Exercise instructions:
A. Rewrite the stretch of the forum thread on raw_input() and UTF-8 characters from "I don't know." through "Windows XP SP2.", putting "Python 2.5" in place of "Python 2.4".
B. Carry on the forum thread on raw_input() and UTF-8 characters from the point where it stops.

Excerpted text:
473,404 Members | 2,137 Online
Bytes | Software Development & Data Engineering Community
Post Job

Home Posts Topics Members FAQ

Join Bytes to post your question to a community of 473,404 software developers and data experts.

raw_input() and utf-8 formatted chars

s = 'A\xcc\x88' #capital A with umlaut
print s #displays capital A with umlaut

s = raw_input('Enter: ') #A\xcc\x88
print s #displays A\xcc\x88

print len(input) #9
It looks like every character of the string I enter in utf-8 is being
interpreted literally as 9 separate characters rather than one
character. How do I enter a capital A with an umlaut so that python
treats it as one character?

Oct 12 '07 #1
6 4194
On Oct 12, 1:53 pm, 7stud <bbxx789_0...@yahoo.comwrote:
s = 'A\xcc\x88' #capital A with umlaut
print s #displays capital A with umlaut

s = raw_input('Enter: ') #A\xcc\x88
print s #displays A\xcc\x88

print len(input) #9

It looks like every character of the string I enter in utf-8 is being
interpreted literally as 9 separate characters rather than one
character. How do I enter a capital A with an umlaut so that python
treats it as one character?
I don't know. This works for me:
>>x = raw_input('Enter: ')
Enter: ä
>>len(x)
1
>>>
I'm using Python 2.4 with Default Source Encoding set to None on
Windows XP SP2.

Mike

Oct 12 '07 #2
On Oct 12, 1:18 pm, kyoso...@gmail.com wrote:
On Oct 12, 1:53 pm, 7stud <bbxx789_0...@yahoo.comwrote:
s = 'A\xcc\x88' #capital A with umlaut
print s #displays capital A with umlaut
s = raw_input('Enter: ') #A\xcc\x88
print s #displays A\xcc\x88
print len(input) #9
It looks like every character of the string I enter in utf-8 is being
interpreted literally as 9 separate characters rather than one
character. How do I enter a capital A with an umlaut so that python
treats it as one character?

Information given:

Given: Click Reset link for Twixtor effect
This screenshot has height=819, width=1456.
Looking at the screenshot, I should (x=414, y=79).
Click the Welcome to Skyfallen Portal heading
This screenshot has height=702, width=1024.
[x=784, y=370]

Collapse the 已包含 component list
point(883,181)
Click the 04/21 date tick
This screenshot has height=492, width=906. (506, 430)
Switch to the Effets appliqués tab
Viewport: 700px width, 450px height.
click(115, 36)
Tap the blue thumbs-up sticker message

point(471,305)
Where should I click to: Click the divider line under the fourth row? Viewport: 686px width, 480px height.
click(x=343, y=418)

Outputs:
A.
I don't know. This works for me:
>>x = raw_input('Enter: ')
Enter: ä
>>len(x)
1
>>>
I'm using Python 2.5 with Default Source Encoding set to None on
Windows XP SP2.

B.
I don't know. This works for me:
>x = raw_input('Enter: ')
Enter: ä
>len(x)
1

I'm using Python 2.4 with Default Source Encoding set to None on
Windows XP SP2.

Mike
Yeah, but what happens when you enter A\xcc\x88? And what is it that
your keyboard enters to produce an 'a' with an umlaut?

Oct 12 '07 #3
On Fri, 12 Oct 2007 13:18:35 -0700, 7stud wrote:
On Oct 12, 1:18 pm, kyoso...@gmail.com wrote:
>On Oct 12, 1:53 pm, 7stud <bbxx789_0...@yahoo.comwrote:
s = 'A\xcc\x88' #capital A with umlaut
print s #displays capital A with umlaut
s = raw_input('Enter: ') #A\xcc\x88
print s #displays A\xcc\x88
print len(input) #9
It looks like every character of the string I enter in utf-8 is being
interpreted literally as 9 separate characters rather than one
character. How do I enter a capital A with an umlaut so that python
treats it as one character?

I don't know. This works for me:
>>x = raw_input('Enter: ')
Enter:
>>len(x)
1

I'm using Python 2.4 with Default Source Encoding set to None on
Windows XP SP2.

Mike

Yeah, but what happens when you enter A\xcc\x88?
You mean literally!? Then of course I get A\xcc\x88 because that's what I
entered. In string literals in source code the backslash has a special
meaning but `raw_input()` does not "interpret" the input in any way.
And what is it that your keyboard enters to produce an 'a' with an umlaut?
*I* just hit the ä key. The one right next to the ö key. ;-)

Ciao,
Marc 'BlackJack' Rintsch
Oct 12 '07 #4
On Oct 12, 2:43 pm, Marc 'BlackJack' Rintsch <bj_...@gmx.netwrote:
You mean literally!? Then of course I get A\xcc\x88 because that's what I
entered. In string literals in source code the backslash has a special
meaning but `raw_input()` does not "interpret" the input in any way.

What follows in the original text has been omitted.